25576 Pilot-Testing a Standardized Measure for Reporting Healthcare Personnel Influenza Vaccination, 2010-2011

Wednesday, March 30, 2011: 9:40 AM
Jefferson

Background: Significant variation in measurement of influenza vaccination among healthcare personnel (HCP) makes it difficult to compare vaccination rates across healthcare institutions. The National Quality Forum (NQF) gave time-limited endorsement to a CDC-sponsored standardized measure of HCP influenza vaccination. NQF measures that receive full endorsement following pilot testing may become part of national reporting requirements for some types of healthcare institutions.

Setting: 314 healthcare institutions (91 acute care hospitals, 88 long-term care facilities, 49 dialysis centers, 30 ambulatory surgery centers, and 56 physician practices) in four U.S. states or localities.

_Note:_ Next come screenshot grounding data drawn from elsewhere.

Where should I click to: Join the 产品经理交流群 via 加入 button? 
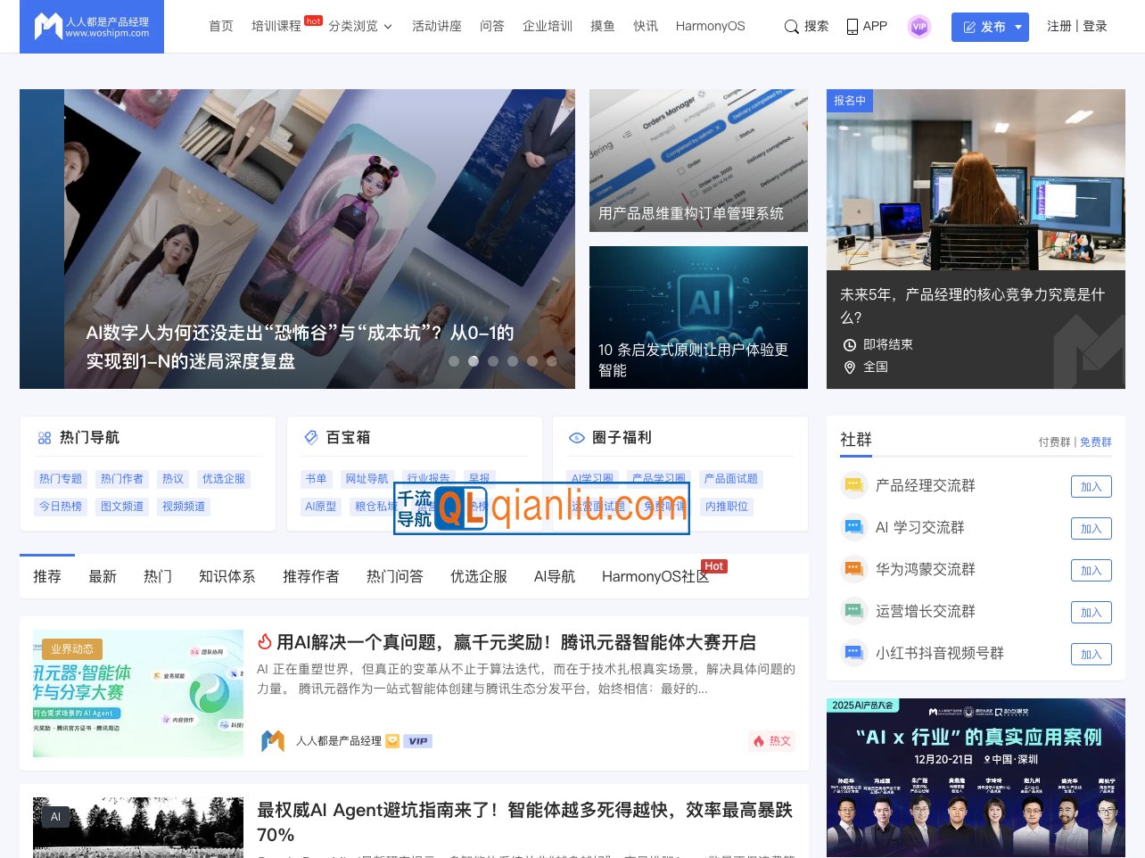click(1091, 486)
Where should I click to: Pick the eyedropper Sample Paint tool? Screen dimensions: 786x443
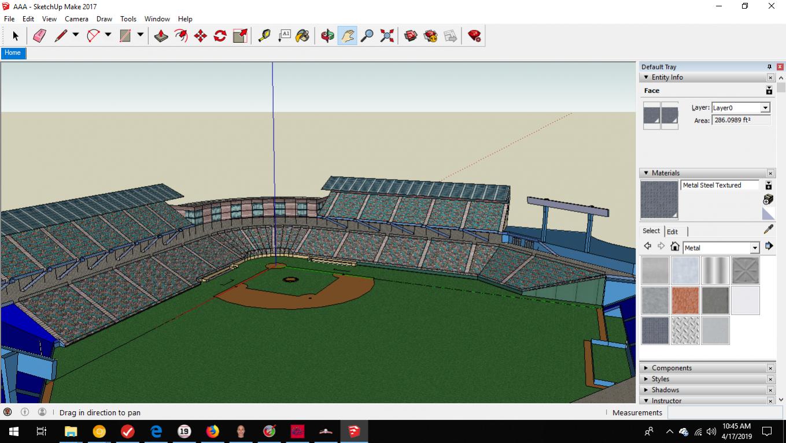tap(768, 230)
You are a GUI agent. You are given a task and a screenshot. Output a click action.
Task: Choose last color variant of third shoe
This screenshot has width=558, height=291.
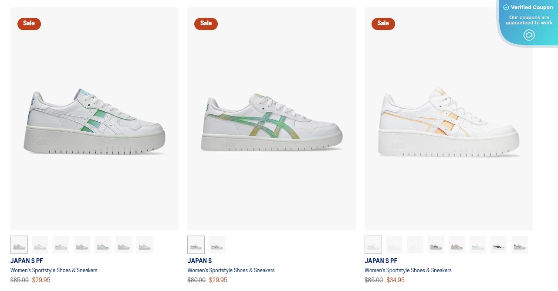[x=520, y=245]
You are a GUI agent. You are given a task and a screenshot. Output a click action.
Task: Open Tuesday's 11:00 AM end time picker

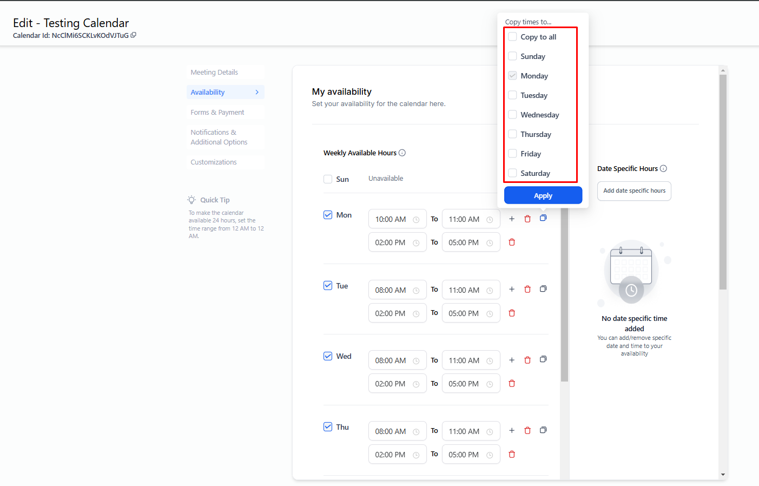(x=471, y=290)
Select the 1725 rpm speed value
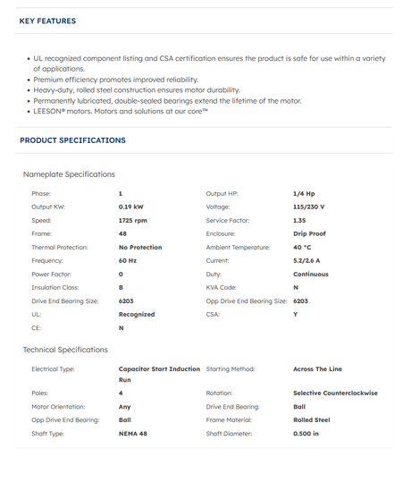Viewport: 411px width, 482px height. pos(133,220)
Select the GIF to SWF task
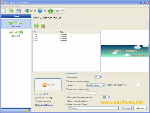150x113 pixels. [x=16, y=34]
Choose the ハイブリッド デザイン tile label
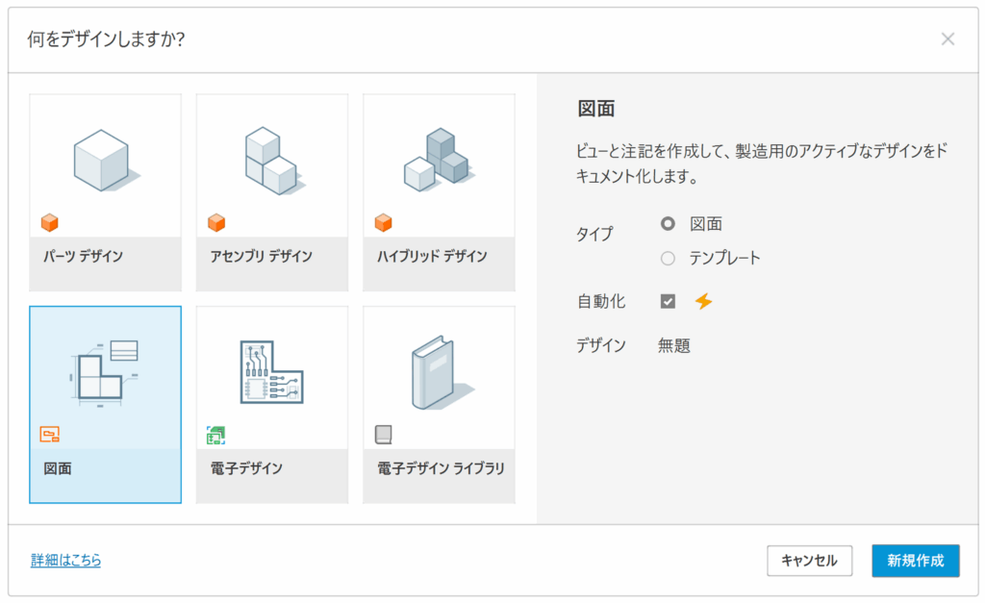The image size is (985, 603). tap(432, 256)
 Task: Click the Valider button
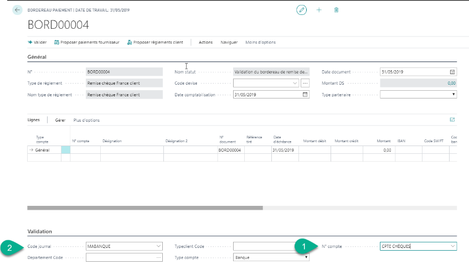37,42
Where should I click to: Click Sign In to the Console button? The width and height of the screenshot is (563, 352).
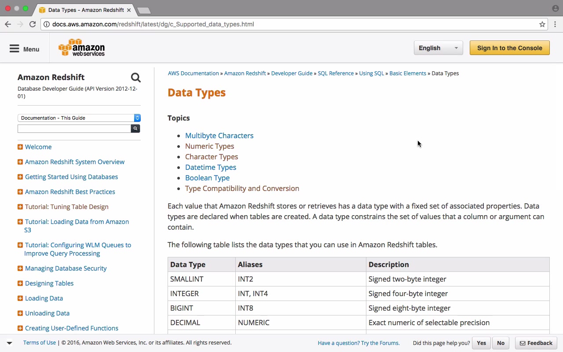pyautogui.click(x=509, y=48)
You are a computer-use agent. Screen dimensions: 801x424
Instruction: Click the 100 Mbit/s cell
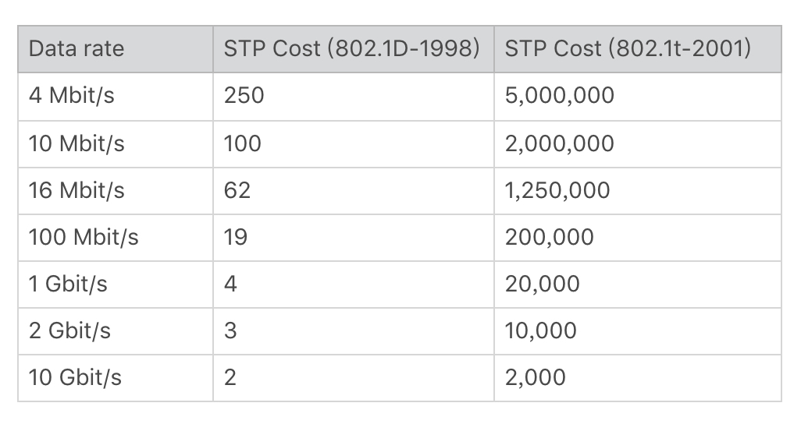pyautogui.click(x=116, y=238)
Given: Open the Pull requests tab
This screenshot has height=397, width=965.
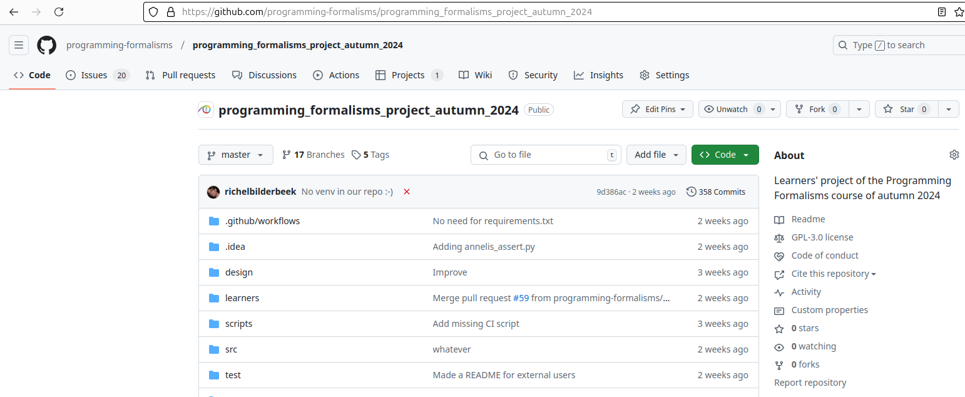Looking at the screenshot, I should 180,75.
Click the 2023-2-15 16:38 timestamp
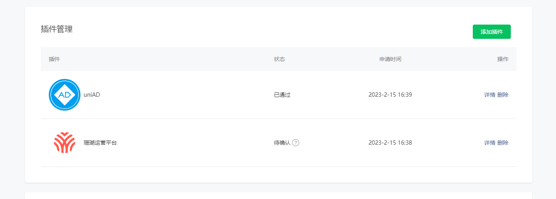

Population: HCP working in a healthcare institution were categorized as employees, credentialed non-employees, or other non-employees. “Employees” included all HCP who received paychecks from the institution. “Credentialed non-employees” included licensed practitioners affiliated with the healthcare institution who did not receive paychecks from the institution. “Other non-employees” included non-credentialed HCP affiliated with the healthcare institution who did not receive paychecks from the institution such as contract workers, students, and volunteers.

Project Description: The goals of the pilot were (1) to determine the feasibility of implementing the CDC measure in various healthcare institutions and (2) to identify barriers and facilitators to implementation, using a mixed-methods approach employing qualitative interviews and quantitative data collection. Participating institutions were asked to complete web-based surveys at three intervals during the 2010-2011 influenza season. Reportable data included influenza vaccine receipt by HCP (at the institution or elsewhere), reported medical contraindications, and documented declinations for non-medical reasons. Respondents also answered questions about institution characteristics, process limitations, and data sources used.

Results/Lessons Learned: Divergent interpretation of protocol definitions resulted in inconsistent designation of HCP in different states. Some healthcare institutions are not able to monitor influenza vaccination rates in certain HCP categories. Additional findings will be reported as more data are expected in February 2011.